Тексты – наиболее далекоидущий результат самопреодоления, в которое втянут язык. В максимуме они не нуждаются в действительности вне себя, созидают ее, референтны в себе, преобразуют значения в смысл. Эта трансформация связывает значения, то есть релятивизует истинность/ложность каждого из них как имеющих дело с вещами; коротко: развещeствляет значения. Сама семантическая связь, следовательно, ни истинна, ни ложна, она попросту есть, потому что может быть. Идея единосущностного бытия, выдвигаемая философией смысла, экстериоризует и генерализует свойственную сознанию ассоциативность, снимает несходство отношений, выдавая их за всесвязь, обнаруживая в картине мира панкогерентность.

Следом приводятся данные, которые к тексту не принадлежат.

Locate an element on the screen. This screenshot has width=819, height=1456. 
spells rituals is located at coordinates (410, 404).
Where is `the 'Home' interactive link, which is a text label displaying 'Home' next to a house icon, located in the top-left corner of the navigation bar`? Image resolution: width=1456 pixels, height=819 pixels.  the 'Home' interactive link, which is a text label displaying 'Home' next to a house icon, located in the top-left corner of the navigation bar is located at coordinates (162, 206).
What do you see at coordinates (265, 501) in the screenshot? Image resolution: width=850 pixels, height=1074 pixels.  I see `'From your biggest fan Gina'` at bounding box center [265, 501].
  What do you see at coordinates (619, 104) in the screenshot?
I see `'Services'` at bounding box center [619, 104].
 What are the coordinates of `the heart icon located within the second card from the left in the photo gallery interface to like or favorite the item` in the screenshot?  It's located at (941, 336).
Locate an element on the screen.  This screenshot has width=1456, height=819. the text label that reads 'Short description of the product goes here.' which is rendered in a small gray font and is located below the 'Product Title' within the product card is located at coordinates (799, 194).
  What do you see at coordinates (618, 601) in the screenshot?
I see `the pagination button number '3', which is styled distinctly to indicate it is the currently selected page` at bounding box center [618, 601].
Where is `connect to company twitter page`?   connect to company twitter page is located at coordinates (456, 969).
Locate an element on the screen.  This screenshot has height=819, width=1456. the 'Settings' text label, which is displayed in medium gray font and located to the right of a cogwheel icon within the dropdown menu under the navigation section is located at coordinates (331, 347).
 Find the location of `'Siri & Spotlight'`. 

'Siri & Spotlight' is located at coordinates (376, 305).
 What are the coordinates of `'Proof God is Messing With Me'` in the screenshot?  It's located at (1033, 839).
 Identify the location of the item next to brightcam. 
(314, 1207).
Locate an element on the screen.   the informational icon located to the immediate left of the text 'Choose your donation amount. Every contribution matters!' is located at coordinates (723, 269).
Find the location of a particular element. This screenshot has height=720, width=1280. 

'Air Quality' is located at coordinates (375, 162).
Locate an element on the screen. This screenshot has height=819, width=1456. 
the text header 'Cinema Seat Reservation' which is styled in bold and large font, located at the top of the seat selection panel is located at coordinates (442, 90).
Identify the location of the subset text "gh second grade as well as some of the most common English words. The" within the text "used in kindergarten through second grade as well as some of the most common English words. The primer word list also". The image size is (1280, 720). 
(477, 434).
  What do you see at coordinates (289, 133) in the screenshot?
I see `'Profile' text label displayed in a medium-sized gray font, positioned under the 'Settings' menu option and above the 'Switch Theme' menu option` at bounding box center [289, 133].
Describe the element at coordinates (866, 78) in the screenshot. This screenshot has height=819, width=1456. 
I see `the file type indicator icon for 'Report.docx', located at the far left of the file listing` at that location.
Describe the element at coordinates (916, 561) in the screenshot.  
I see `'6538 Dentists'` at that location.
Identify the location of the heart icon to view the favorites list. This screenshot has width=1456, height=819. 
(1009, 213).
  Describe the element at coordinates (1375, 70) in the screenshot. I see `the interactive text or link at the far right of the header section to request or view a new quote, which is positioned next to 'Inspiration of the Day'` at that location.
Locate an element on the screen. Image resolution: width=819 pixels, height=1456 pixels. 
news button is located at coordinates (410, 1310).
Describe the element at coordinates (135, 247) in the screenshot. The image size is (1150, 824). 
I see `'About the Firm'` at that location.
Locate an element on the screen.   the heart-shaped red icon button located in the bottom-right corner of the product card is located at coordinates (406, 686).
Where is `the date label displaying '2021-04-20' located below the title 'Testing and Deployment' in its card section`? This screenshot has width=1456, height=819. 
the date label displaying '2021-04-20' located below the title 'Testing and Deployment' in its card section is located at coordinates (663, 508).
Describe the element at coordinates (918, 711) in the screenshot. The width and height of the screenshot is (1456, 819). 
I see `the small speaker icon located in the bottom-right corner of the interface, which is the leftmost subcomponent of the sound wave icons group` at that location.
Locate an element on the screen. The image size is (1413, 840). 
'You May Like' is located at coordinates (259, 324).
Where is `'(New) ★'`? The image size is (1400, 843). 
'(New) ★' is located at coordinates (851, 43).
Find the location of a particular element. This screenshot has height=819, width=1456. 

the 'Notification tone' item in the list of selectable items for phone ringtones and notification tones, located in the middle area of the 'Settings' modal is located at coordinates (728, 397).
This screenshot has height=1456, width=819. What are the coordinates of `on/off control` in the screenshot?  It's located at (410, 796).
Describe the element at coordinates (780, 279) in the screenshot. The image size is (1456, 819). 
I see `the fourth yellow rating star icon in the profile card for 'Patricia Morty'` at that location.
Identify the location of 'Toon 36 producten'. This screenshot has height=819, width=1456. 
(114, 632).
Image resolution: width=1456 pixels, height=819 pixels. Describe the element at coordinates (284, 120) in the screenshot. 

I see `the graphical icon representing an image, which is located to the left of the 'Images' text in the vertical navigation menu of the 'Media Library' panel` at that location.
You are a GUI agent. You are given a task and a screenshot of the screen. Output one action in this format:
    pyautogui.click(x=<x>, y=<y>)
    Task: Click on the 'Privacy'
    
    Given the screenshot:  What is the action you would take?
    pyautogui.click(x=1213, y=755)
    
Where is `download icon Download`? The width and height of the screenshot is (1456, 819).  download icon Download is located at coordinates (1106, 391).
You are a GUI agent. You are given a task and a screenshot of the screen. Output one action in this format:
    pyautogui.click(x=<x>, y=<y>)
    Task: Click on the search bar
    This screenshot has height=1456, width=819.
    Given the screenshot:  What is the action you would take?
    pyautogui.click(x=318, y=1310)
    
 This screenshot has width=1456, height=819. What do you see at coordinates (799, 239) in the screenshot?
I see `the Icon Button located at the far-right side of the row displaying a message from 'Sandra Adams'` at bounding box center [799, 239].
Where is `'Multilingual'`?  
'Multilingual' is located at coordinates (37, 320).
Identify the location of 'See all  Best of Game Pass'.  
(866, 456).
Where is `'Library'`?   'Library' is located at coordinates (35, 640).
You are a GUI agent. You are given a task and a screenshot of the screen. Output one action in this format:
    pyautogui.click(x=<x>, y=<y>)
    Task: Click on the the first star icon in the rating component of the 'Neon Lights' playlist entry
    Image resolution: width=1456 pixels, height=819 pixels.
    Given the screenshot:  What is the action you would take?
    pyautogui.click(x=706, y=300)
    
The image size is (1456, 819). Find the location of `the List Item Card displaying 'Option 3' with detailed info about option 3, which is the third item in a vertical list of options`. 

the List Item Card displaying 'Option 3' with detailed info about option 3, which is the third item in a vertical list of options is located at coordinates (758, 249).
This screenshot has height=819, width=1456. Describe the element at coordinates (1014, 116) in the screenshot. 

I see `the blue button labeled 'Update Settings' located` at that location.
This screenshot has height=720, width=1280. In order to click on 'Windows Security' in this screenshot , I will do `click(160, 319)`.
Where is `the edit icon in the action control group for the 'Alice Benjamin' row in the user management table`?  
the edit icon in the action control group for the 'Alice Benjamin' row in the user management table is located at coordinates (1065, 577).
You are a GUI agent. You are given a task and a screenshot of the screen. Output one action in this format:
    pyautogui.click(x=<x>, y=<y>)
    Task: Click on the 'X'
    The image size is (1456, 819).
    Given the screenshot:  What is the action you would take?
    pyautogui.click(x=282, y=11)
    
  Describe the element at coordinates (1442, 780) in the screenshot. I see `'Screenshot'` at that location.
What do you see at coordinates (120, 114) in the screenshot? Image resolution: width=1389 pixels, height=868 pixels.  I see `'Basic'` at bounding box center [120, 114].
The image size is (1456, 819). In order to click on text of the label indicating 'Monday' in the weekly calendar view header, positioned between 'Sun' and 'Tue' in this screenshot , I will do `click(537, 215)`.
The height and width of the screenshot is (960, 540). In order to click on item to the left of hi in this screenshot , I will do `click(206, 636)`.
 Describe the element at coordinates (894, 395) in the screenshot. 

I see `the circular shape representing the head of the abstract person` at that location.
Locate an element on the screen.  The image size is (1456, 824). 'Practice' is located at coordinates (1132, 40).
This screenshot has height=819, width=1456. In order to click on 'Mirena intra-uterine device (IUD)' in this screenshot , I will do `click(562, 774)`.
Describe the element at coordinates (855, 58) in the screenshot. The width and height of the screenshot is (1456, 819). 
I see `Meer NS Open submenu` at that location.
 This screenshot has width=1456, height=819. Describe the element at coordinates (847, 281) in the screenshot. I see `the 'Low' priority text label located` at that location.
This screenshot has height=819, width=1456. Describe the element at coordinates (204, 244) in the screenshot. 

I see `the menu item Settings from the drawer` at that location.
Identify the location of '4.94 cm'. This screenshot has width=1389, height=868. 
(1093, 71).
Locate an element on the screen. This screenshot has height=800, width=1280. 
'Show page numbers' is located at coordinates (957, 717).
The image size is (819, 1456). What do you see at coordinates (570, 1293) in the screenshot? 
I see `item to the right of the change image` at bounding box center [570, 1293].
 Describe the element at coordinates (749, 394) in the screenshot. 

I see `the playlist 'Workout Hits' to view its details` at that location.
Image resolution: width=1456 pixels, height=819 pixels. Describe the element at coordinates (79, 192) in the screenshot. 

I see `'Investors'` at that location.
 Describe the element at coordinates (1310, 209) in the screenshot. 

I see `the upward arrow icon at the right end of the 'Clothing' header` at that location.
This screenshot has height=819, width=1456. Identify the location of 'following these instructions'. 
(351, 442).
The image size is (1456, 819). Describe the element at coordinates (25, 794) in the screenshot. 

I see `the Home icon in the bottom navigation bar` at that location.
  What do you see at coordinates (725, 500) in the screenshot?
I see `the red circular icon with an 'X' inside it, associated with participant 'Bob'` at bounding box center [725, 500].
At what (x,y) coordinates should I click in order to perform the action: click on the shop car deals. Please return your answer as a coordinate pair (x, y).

В чем соль анекдота о незадачливом старшине? Как физическое, так и геометрическое значения, которыми оперирует герой этого текста, истинны. Подмена одного из них другим ведет к фальши и завершается тем, что субституции дается обратный ход. Анекдот не просто полон смысла, но и тематизирует его. Смыслоносное установление отношения между двумя значениями, позволяющее осуществить замещение, безразлично к истине, превращающейся в ложь, которая устранима, если вернуться в сферу значений. Мы смеемся, ни много ни мало, над самим смыслом, над горе-учителем, добивающимся от бытия единства, но терпящим при этом крах. Вместе с тем нельзя сказать, подлинна или нет история, поднимающая нас на метауровень, с которого нам предлагается бросить взгляд на смысл. Реверсируя неправильную подстановку, она знакомит нас с отношением как таковым, которое в конечном счете амбивалентно, готово обслуживать то недостоверное, то достоверное знание. Смысл легко скатывается в нонсенс, но смысл смысла в том, чтобы расположиться по ту сторону верифицируемости/фальсифицируемости, – таков урок, преподносимый анекдотом. В первом приближении мы думаем, что анекдот выбивает комический эффект из смысла, между тем как в своей последней глубине текст смеется над нами, реципиентами, потерявшимися бы при попытке понять, истинен он или ложен, но не сомневающимися, что раскусили шутку, раз нам ясно, откуда взялись невероятные сведения о закипании воды при девяноста градусах.